Marchioni et al. presented in 2015 an endoscopic classification of the round window niche and highlighted its anatomical aspects in 65 surgical cases 8. In that study, the authors emphasised the utility of the endoscope to assess the round window niche. We could reproduce these results in all specimens. In 2016 Marchioni et al. described the anatomy of the fustis bone in greater detail 15. They proposed a classification for the fustis as type A: pointing to the RWM and type B pointing anterior and inferior to the RWM in direction of the BT. This classification is equivalent to our investigations (type A = horizontal and type B = inferior). However, according to our observations, we suggest to add a third type of fustis configuration to the classification: namely, the fusion of the fustis to the area concamerata (type C = fused, compare Fig. 2A).

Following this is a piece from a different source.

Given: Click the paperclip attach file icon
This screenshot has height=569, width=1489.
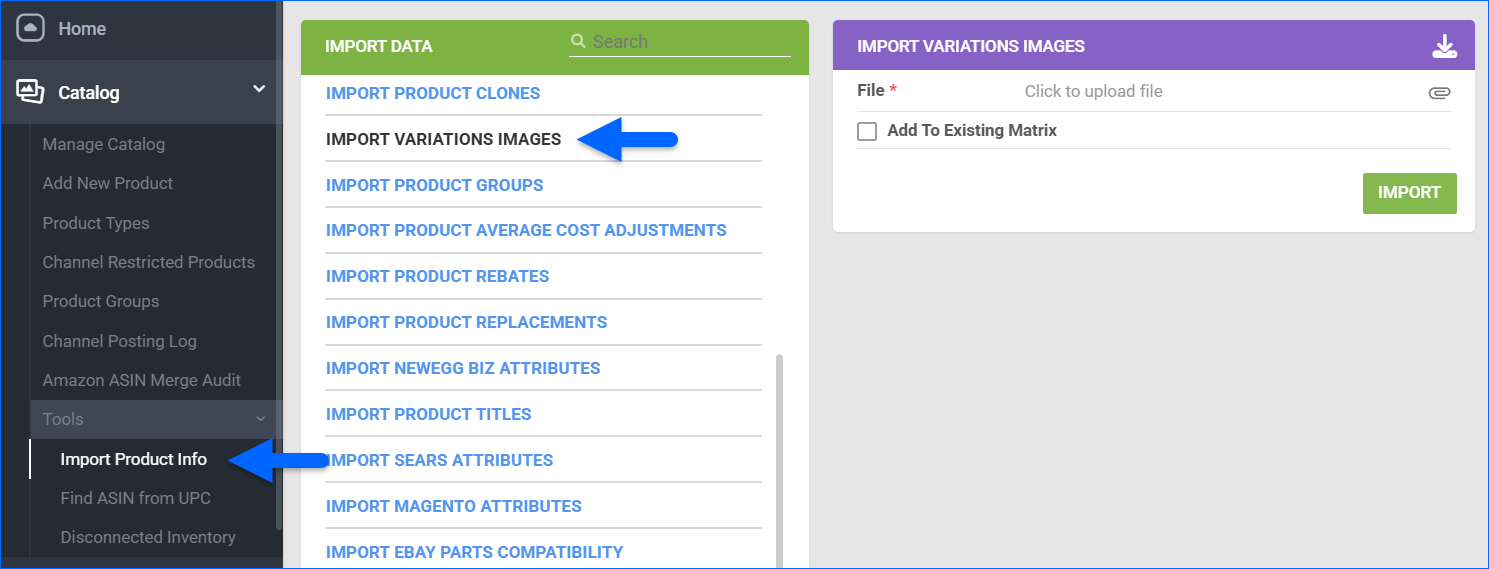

Another interesting observation was the pneumatisation of the fustis bone in 44% of cases. This suggests that a cholesteatoma could spread inside and below the fustis bone. In these cases, an infracochlear approach should be adopted to completely remove the pathology. It would be interesting to know whether the fustis pneumatisation is related to the pneumatisation of the subtympanic sinus, which would have additional considerations in cholesteatoma surgery 15.
In our experience, the knowledge of the FBA also facilitates correct positioning of the CI array into the ST. This consideration may be the key clinical utility of the present investigation, as we would expect less injury to the basal spiral lamina and spiral ligament when inserting the array in a smooth way by respecting the natural direction of the ST. Steeper insertion angles may result in perforation of the spiral lamina and insertion of the array into the SV 1. Lo et al. demonstrated in a guinea pig model the importance of the cochlear hook region in minimising trauma during CI. They found either the RW or the cochleostomy approach to be suitable to avoid insertion trauma 17. This consideration gains clinical importance if the visibility of the round window niche through a facial recess approach is limited 18 19. Thus, knowledge of the FBA and direction of the fustis may serve as reliable landmarks for successful array implantation.
The fenestro-basal angle was 26° and the angle between the fustis and the basal ST was 155°. These measurements represent reliably identifiable topographical relationships during the endoscopic approach to the lateral skull base.